EXERCISE INPUTS: Begin
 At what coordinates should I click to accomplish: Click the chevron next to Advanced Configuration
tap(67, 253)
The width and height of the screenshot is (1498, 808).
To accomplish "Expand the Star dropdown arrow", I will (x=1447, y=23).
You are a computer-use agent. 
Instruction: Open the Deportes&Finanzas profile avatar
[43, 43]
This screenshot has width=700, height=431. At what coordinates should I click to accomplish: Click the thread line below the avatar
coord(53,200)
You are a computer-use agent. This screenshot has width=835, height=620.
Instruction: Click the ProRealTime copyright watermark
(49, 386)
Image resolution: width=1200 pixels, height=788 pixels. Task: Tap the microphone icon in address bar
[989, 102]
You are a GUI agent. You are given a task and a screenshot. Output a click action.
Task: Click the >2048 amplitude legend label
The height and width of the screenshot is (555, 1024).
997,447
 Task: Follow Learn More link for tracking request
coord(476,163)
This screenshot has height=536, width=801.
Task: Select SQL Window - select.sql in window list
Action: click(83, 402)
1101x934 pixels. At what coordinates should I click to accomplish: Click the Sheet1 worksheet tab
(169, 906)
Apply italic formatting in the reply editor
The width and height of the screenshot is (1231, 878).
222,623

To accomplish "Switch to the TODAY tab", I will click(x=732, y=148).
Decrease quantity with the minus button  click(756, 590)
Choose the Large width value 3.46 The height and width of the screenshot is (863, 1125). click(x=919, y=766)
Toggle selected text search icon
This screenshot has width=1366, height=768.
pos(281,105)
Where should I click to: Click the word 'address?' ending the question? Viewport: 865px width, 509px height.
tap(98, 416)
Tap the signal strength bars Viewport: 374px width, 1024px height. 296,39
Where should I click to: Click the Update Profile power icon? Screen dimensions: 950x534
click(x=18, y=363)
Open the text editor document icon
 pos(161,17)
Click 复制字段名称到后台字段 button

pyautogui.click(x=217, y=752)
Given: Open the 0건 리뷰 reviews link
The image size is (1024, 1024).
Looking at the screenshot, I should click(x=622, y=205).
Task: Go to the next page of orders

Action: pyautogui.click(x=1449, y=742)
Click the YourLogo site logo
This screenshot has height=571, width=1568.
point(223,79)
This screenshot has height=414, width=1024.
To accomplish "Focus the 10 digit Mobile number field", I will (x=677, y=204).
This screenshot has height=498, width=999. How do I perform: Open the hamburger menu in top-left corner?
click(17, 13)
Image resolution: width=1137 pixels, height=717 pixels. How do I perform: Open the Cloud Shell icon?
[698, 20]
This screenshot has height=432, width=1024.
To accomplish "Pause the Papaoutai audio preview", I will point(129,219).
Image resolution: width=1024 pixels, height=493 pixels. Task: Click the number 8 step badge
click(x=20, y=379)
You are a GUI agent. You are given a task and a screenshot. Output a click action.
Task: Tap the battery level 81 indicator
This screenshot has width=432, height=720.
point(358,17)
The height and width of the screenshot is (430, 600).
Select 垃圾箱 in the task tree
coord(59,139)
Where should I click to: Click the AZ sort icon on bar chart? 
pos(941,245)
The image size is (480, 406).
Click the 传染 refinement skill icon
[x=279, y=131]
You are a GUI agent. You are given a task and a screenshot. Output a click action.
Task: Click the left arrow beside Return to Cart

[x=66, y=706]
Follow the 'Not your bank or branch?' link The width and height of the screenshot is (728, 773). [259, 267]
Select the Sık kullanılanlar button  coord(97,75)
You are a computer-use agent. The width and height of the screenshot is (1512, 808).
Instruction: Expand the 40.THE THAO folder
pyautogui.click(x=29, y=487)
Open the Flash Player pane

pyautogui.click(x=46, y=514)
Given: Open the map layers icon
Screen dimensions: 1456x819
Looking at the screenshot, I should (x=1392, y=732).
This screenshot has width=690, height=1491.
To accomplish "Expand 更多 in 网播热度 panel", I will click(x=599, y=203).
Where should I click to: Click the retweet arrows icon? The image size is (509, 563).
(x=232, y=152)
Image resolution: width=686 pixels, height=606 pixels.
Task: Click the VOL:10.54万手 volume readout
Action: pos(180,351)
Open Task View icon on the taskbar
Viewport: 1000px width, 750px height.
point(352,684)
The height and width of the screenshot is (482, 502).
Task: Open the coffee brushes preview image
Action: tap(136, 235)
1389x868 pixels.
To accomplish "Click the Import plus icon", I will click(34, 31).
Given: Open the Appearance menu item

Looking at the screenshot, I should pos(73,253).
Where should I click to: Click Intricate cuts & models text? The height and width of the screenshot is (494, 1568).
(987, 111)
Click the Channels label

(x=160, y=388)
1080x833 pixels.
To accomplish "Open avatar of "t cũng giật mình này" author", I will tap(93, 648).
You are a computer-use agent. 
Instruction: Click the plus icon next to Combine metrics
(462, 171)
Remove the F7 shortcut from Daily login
EXERCISE INPUTS: End
## TASK ITEM
In the entries above, the lines between the one holding "The width and height of the screenshot is (1498, 808)." and the one holding "Tap the signal", inclusive, are to be printed exactly as written, and those alone.

## TASK RESPONSE
The width and height of the screenshot is (1498, 808).
To accomplish "Expand the Star dropdown arrow", I will (x=1447, y=23).
You are a computer-use agent. 
Instruction: Open the Deportes&Finanzas profile avatar
[43, 43]
This screenshot has width=700, height=431. At what coordinates should I click to accomplish: Click the thread line below the avatar
coord(53,200)
You are a computer-use agent. This screenshot has width=835, height=620.
Instruction: Click the ProRealTime copyright watermark
(49, 386)
Image resolution: width=1200 pixels, height=788 pixels. Task: Tap the microphone icon in address bar
[989, 102]
You are a GUI agent. You are given a task and a screenshot. Output a click action.
Task: Click the >2048 amplitude legend label
The height and width of the screenshot is (555, 1024).
997,447
 Task: Follow Learn More link for tracking request
coord(476,163)
This screenshot has height=536, width=801.
Task: Select SQL Window - select.sql in window list
Action: click(83, 402)
1101x934 pixels. At what coordinates should I click to accomplish: Click the Sheet1 worksheet tab
(169, 906)
Apply italic formatting in the reply editor
The width and height of the screenshot is (1231, 878).
222,623

To accomplish "Switch to the TODAY tab", I will click(x=732, y=148).
Decrease quantity with the minus button  click(756, 590)
Choose the Large width value 3.46 The height and width of the screenshot is (863, 1125). click(x=919, y=766)
Toggle selected text search icon
This screenshot has width=1366, height=768.
pos(281,105)
Where should I click to: Click the word 'address?' ending the question? Viewport: 865px width, 509px height.
tap(98, 416)
Tap the signal strength bars Viewport: 374px width, 1024px height. 296,39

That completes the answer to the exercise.